Dataset excerpts:

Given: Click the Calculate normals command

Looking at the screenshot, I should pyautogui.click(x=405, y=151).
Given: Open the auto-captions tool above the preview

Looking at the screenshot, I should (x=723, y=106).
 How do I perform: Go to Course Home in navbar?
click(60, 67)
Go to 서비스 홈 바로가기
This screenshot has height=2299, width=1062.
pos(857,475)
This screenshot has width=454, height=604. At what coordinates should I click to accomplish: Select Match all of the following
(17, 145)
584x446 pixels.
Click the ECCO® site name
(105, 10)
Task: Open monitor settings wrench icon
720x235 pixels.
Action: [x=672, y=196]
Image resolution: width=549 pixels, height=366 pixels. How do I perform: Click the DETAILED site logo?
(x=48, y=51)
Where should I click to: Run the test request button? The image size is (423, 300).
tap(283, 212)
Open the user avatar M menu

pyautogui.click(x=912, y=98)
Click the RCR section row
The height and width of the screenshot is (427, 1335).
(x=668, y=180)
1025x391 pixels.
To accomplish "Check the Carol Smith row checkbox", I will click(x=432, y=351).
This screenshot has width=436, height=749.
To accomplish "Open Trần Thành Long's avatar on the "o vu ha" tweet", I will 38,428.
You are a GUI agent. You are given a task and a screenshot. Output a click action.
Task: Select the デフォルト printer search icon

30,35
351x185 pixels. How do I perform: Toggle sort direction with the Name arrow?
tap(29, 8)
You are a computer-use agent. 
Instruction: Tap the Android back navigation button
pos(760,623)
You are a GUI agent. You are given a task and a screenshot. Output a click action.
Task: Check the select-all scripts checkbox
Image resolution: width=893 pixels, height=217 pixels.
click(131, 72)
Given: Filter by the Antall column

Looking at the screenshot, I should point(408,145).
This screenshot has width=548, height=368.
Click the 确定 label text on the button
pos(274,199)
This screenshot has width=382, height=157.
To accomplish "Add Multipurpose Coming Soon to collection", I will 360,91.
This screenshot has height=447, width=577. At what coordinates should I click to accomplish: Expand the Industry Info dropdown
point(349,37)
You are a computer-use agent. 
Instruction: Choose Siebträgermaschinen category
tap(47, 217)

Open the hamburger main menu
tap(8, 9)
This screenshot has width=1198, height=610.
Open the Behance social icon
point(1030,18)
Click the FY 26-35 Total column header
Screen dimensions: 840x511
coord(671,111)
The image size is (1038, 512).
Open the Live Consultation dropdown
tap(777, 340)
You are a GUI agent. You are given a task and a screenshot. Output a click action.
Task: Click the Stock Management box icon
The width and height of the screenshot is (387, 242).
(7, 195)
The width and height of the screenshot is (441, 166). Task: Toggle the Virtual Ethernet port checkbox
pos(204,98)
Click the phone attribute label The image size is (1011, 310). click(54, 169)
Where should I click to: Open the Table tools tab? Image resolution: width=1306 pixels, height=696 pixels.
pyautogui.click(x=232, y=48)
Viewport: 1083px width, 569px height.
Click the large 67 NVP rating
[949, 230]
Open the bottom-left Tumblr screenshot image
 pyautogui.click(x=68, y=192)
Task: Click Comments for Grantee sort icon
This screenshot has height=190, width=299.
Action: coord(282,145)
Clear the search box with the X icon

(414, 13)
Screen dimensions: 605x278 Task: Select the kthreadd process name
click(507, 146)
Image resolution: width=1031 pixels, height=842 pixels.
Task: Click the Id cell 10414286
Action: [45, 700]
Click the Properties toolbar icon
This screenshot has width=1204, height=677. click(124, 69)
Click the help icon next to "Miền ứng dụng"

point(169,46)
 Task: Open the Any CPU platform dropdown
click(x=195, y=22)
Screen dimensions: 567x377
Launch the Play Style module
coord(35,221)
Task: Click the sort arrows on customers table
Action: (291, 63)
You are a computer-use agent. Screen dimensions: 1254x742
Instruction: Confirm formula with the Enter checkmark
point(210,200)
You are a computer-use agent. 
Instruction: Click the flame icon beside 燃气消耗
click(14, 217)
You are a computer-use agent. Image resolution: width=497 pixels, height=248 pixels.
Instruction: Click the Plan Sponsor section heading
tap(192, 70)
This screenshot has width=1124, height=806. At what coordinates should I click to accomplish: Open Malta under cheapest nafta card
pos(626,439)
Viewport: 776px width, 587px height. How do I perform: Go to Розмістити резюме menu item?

Work task: The expected answer is a copy of each line in the records that holds the word "Viewport".

Answer:
Viewport: 1083px width, 569px height.
Viewport: 776px width, 587px height. How do I perform: Go to Розмістити резюме menu item?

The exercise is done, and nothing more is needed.